== Segment start ==
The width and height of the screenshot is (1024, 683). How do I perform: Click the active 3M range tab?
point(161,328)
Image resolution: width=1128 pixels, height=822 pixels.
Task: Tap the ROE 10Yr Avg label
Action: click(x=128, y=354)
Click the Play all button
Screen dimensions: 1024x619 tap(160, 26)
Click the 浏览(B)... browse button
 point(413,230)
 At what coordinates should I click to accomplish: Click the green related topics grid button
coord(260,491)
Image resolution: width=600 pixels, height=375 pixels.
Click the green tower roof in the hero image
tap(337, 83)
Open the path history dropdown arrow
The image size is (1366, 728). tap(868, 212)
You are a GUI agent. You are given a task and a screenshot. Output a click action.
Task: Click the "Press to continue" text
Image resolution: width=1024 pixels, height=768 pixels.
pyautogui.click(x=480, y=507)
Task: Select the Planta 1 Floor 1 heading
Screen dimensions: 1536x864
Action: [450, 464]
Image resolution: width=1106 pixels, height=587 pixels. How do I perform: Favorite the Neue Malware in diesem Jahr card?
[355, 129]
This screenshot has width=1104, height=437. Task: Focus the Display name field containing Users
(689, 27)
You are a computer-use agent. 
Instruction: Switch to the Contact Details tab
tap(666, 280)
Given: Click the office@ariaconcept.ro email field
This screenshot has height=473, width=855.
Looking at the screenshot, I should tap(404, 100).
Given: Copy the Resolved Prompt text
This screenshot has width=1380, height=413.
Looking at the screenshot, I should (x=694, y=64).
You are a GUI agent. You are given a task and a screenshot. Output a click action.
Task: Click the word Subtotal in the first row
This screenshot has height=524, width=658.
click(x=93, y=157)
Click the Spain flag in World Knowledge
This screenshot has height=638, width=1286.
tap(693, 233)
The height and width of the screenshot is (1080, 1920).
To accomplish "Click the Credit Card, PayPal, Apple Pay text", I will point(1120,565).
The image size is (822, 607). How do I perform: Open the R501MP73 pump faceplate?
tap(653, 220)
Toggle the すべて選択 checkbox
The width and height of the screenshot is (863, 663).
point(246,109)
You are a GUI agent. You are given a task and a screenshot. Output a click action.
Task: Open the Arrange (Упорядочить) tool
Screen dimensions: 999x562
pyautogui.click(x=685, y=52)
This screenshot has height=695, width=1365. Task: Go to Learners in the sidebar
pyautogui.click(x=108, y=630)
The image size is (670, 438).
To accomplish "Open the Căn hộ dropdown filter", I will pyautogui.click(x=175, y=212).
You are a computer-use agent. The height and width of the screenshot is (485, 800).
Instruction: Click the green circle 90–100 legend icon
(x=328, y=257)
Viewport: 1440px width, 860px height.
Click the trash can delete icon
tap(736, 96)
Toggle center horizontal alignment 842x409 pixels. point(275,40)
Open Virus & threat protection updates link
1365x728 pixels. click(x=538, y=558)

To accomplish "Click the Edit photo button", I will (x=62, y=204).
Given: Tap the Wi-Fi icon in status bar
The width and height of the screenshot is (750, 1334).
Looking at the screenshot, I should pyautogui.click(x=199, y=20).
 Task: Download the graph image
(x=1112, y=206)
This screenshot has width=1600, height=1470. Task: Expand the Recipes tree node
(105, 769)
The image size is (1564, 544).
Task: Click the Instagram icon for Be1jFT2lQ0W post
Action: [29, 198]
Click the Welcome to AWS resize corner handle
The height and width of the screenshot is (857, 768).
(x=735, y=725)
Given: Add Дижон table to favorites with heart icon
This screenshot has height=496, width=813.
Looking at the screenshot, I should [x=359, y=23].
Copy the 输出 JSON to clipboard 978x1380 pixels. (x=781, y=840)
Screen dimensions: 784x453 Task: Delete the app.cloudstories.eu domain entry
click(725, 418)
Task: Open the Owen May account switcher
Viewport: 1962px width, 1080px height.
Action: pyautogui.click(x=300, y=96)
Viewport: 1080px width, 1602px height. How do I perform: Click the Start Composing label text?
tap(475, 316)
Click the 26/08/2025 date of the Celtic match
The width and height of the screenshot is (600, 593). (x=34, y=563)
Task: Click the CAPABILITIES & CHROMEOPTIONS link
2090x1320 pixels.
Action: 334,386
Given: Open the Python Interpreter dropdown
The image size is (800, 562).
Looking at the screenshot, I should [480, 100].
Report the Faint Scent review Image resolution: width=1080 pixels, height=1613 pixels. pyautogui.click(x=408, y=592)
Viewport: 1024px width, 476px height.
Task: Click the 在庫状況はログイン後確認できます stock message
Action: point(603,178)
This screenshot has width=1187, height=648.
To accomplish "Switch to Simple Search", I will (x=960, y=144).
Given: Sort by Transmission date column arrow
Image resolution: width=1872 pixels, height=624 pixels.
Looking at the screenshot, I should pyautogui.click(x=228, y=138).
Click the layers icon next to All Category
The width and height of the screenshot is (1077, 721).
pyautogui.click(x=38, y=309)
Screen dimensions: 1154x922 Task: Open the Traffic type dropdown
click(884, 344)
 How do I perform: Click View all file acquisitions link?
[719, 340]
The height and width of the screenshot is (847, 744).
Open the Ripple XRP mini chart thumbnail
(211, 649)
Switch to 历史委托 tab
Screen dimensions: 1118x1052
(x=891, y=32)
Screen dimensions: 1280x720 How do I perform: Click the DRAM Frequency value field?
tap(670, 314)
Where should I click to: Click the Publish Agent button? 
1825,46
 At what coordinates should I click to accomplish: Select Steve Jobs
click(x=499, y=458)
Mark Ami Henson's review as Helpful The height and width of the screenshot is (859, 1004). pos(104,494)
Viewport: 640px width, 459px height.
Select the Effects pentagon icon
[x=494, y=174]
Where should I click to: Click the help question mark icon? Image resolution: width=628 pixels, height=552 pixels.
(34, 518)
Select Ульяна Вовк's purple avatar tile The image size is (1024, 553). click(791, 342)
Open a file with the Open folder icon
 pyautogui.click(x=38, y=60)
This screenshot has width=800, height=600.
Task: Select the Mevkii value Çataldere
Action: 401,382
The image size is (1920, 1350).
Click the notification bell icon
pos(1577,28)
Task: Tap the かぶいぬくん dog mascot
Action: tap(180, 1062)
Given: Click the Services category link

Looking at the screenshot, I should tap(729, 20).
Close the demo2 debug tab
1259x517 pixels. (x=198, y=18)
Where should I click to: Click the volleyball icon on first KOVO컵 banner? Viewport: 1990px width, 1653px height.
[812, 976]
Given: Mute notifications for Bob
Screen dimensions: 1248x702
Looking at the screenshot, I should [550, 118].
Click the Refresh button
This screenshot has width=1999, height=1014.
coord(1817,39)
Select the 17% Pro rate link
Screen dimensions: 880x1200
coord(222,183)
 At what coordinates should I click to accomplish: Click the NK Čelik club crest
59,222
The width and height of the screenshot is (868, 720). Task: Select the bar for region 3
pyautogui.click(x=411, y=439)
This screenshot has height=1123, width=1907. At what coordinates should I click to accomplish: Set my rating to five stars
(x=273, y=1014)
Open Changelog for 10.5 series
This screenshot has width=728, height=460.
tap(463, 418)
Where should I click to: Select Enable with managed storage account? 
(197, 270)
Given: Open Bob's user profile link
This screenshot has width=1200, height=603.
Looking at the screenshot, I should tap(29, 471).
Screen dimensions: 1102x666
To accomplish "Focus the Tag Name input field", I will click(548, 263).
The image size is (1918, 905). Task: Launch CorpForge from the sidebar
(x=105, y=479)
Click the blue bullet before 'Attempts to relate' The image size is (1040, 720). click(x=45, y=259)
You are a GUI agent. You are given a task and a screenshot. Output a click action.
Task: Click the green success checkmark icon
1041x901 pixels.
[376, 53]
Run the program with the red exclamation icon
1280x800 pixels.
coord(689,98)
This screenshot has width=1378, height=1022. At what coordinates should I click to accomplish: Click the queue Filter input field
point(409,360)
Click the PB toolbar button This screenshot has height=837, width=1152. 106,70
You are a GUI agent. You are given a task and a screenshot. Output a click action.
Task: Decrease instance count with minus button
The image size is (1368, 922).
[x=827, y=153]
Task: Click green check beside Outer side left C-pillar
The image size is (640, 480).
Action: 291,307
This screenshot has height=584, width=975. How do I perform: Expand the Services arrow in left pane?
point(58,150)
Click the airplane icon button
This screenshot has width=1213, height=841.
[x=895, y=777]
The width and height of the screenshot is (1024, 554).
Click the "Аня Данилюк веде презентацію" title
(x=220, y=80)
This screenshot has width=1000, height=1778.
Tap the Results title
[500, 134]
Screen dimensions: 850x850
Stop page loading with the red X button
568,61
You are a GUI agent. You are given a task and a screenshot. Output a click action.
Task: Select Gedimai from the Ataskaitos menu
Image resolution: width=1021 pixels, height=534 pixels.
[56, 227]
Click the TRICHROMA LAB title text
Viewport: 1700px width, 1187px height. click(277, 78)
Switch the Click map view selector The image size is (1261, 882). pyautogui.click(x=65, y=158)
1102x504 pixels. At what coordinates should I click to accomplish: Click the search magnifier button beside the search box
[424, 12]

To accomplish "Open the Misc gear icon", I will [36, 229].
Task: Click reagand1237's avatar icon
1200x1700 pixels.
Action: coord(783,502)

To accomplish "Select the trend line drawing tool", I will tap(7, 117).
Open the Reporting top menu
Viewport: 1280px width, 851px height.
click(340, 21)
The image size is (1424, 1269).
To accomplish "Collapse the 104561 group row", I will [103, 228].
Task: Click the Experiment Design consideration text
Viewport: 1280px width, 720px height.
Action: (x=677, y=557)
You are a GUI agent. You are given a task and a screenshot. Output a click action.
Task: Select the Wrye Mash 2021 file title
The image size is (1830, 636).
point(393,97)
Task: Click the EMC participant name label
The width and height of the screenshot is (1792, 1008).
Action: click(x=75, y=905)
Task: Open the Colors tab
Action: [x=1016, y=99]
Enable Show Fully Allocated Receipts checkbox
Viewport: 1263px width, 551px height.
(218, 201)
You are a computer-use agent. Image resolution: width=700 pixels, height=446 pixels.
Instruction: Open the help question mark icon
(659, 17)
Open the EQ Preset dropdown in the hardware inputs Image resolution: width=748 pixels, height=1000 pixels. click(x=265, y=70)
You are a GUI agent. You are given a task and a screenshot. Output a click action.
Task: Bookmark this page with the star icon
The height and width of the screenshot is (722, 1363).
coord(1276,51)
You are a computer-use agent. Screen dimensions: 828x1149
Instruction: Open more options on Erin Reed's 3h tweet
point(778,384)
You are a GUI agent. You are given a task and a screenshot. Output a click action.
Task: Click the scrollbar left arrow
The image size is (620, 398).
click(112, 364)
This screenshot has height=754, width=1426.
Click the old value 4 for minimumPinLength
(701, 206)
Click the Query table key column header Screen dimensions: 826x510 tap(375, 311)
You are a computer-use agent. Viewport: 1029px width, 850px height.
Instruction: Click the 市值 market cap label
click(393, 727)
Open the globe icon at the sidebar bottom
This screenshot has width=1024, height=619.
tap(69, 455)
== Segment end ==
INSTRUCTIONS FOR THE TASK => Out of the material above, output word for word the line with "This screenshot has height=496, width=813.", the line with "Viewport: 640px width, 459px height.", and all lines between them, with nothing else.

EXPECTED ANSWER =>
This screenshot has height=496, width=813.
Looking at the screenshot, I should [x=359, y=23].
Copy the 输出 JSON to clipboard 978x1380 pixels. (x=781, y=840)
Screen dimensions: 784x453 Task: Delete the app.cloudstories.eu domain entry
click(725, 418)
Task: Open the Owen May account switcher
Viewport: 1962px width, 1080px height.
Action: pyautogui.click(x=300, y=96)
Viewport: 1080px width, 1602px height. How do I perform: Click the Start Composing label text?
tap(475, 316)
Click the 26/08/2025 date of the Celtic match
The width and height of the screenshot is (600, 593). (x=34, y=563)
Task: Click the CAPABILITIES & CHROMEOPTIONS link
2090x1320 pixels.
Action: 334,386
Given: Open the Python Interpreter dropdown
The image size is (800, 562).
Looking at the screenshot, I should [480, 100].
Report the Faint Scent review Image resolution: width=1080 pixels, height=1613 pixels. pyautogui.click(x=408, y=592)
Viewport: 1024px width, 476px height.
Task: Click the 在庫状況はログイン後確認できます stock message
Action: point(603,178)
This screenshot has width=1187, height=648.
To accomplish "Switch to Simple Search", I will (x=960, y=144).
Given: Sort by Transmission date column arrow
Image resolution: width=1872 pixels, height=624 pixels.
Looking at the screenshot, I should pyautogui.click(x=228, y=138).
Click the layers icon next to All Category
The width and height of the screenshot is (1077, 721).
pyautogui.click(x=38, y=309)
Screen dimensions: 1154x922 Task: Open the Traffic type dropdown
click(884, 344)
 How do I perform: Click View all file acquisitions link?
[719, 340]
The height and width of the screenshot is (847, 744).
Open the Ripple XRP mini chart thumbnail
(211, 649)
Switch to 历史委托 tab
Screen dimensions: 1118x1052
(x=891, y=32)
Screen dimensions: 1280x720 How do I perform: Click the DRAM Frequency value field?
tap(670, 314)
Where should I click to: Click the Publish Agent button? 
1825,46
 At what coordinates should I click to accomplish: Select Steve Jobs
click(x=499, y=458)
Mark Ami Henson's review as Helpful The height and width of the screenshot is (859, 1004). pos(104,494)
Viewport: 640px width, 459px height.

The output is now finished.